Security researchers have discovered a buffer overflow vulnerability in the ubiquitous AOL Instant Messenger program that enables a remote attacker to execute code on vulnerable machines.

AOL Time Warner Inc.s AOL unit on Thursday said it has fixed a flaw in its popular Instant Messenger program that could have enabled an attacker to take control of another users computer. The fix was installed on AOLs AIM servers and does not require users to download a patch.

"I figured they would fix it on the server side. Relying on users to upgrade is a problem," said Chris Wysopal, director of research and development at @stake Inc., a security consultancy in Cambridge, Mass. "The whole threat was that a worm could be written. If you know someones screen name, you can take over their PC. Someone whos writing a worm would just need to know a bunch of screen names, and then it would spread through the Buddy Lists."

The flaw affects Version 4.7.2480 of AIM, as well as the 4.8.2616 beta.

The vulnerability, which was disclosed on two security mailing lists earlier this week, lies in the way that the AIM client parses a game request from another user, according to an advisory published by w00w00 Security Development, the security research group that discovered the flaw.

When an attacker sends a specially crafted message to another user, the message can overrun the buffer space that is allotted for such requests and allow the attacker to execute whatever code he chooses to embed in the message. An exploit for the vulnerability is already available, and Matt Conover, a member of w00w00, said the exploits payload can be several thousand lines long, which leaves plenty of space for an attacker to embed his own malicious code.

AIM is by far the most popular of the free instant-messaging clients available on the Internet, with more than 100 million users worldwide. Researchers have found other security problems with the client in the past, but none as serious as this most recent flaw, Conover said.

"This is a remote buffer overflow, and so an attacker could do just about anything: have the exploit download a program off the Internet and execute it, run a command, etc.," said Conover. "The potential is enormous. I have not seen it exploited to its full potential yet. I have seen people using it to simply crash AOL Instant Messenger."

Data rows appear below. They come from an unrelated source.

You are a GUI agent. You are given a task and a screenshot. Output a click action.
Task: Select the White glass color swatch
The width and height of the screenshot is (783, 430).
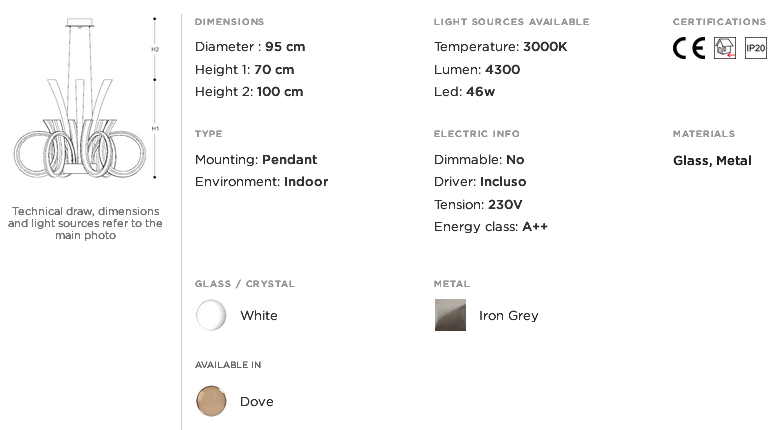(211, 315)
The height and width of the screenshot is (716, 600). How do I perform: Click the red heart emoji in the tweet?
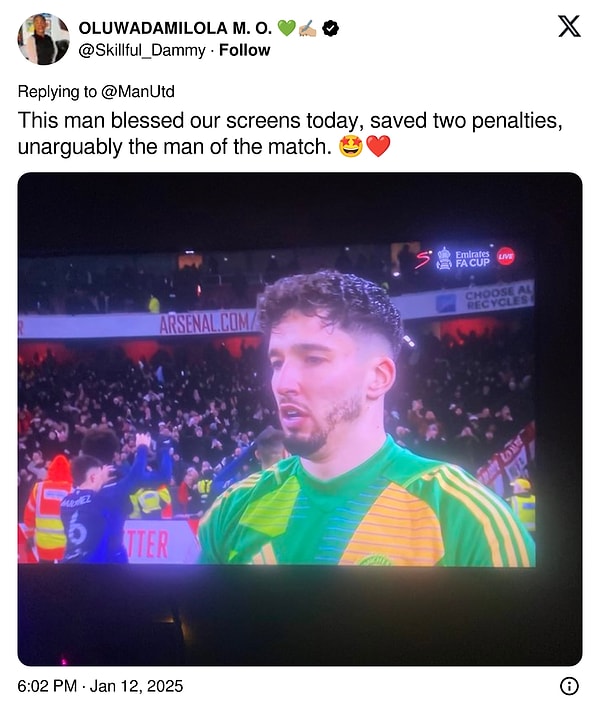click(x=378, y=147)
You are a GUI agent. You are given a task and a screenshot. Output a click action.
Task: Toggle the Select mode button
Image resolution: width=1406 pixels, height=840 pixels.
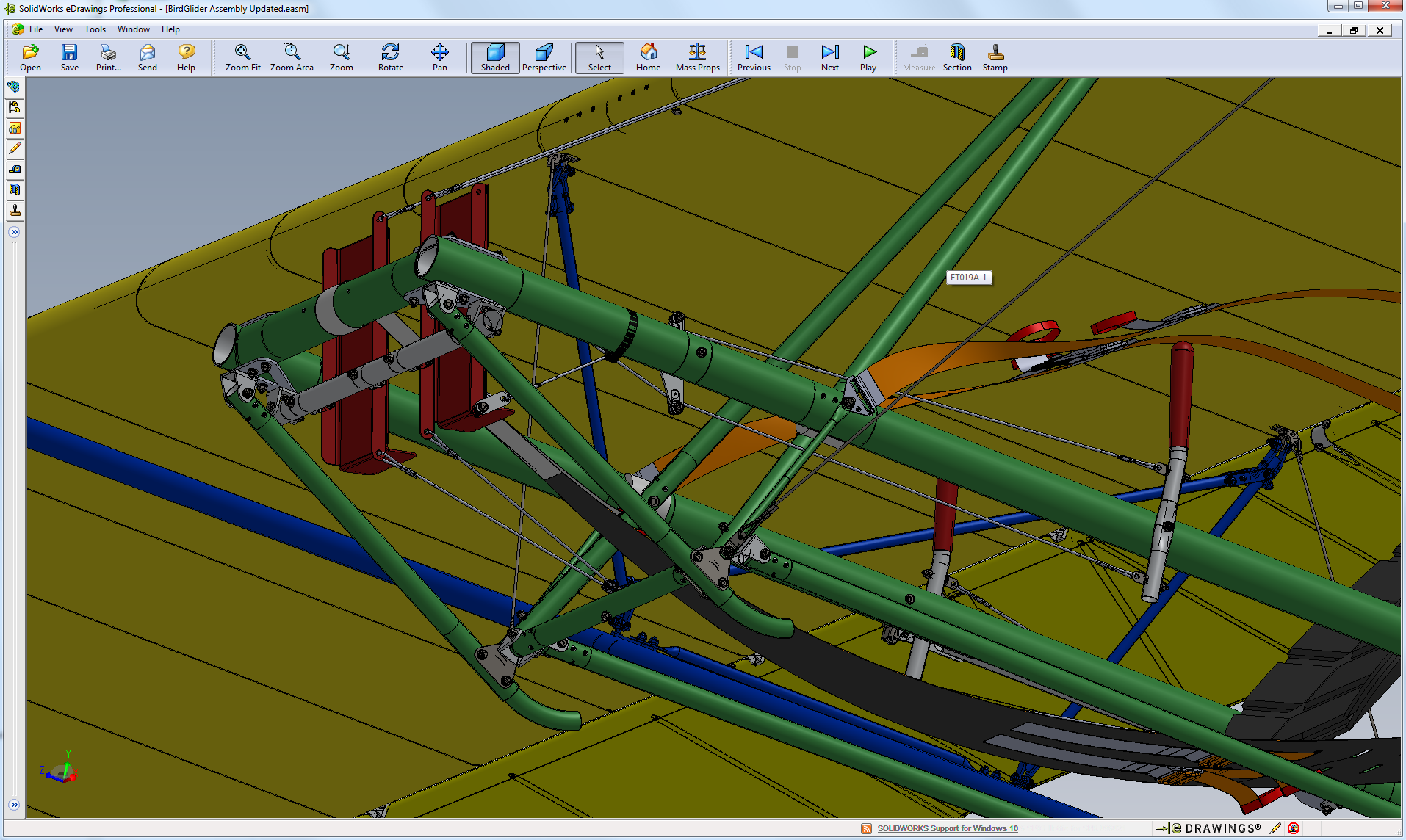pos(599,57)
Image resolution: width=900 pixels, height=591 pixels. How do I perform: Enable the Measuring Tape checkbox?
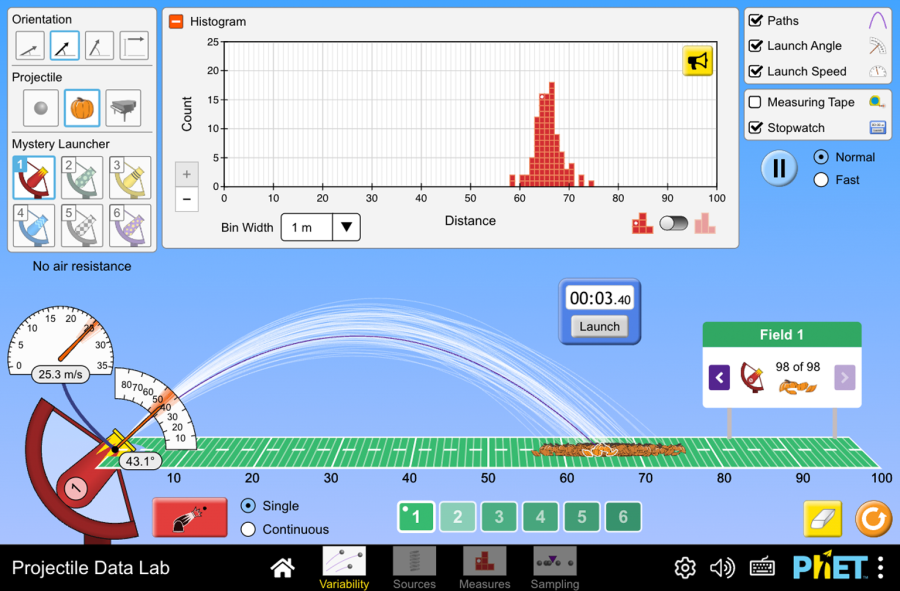tap(755, 102)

A member of w00w00 discovered the vulnerability within the last three weeks and contacted AOL Time Warner Inc.s AOL Instant Messenger group and security team, but received no response. The group decided to release the information it had on the problem without the availability of a patch, it said, because "it is illegal to reverse engineer the AIM executable, so we are unable to provide a patch which will modify it."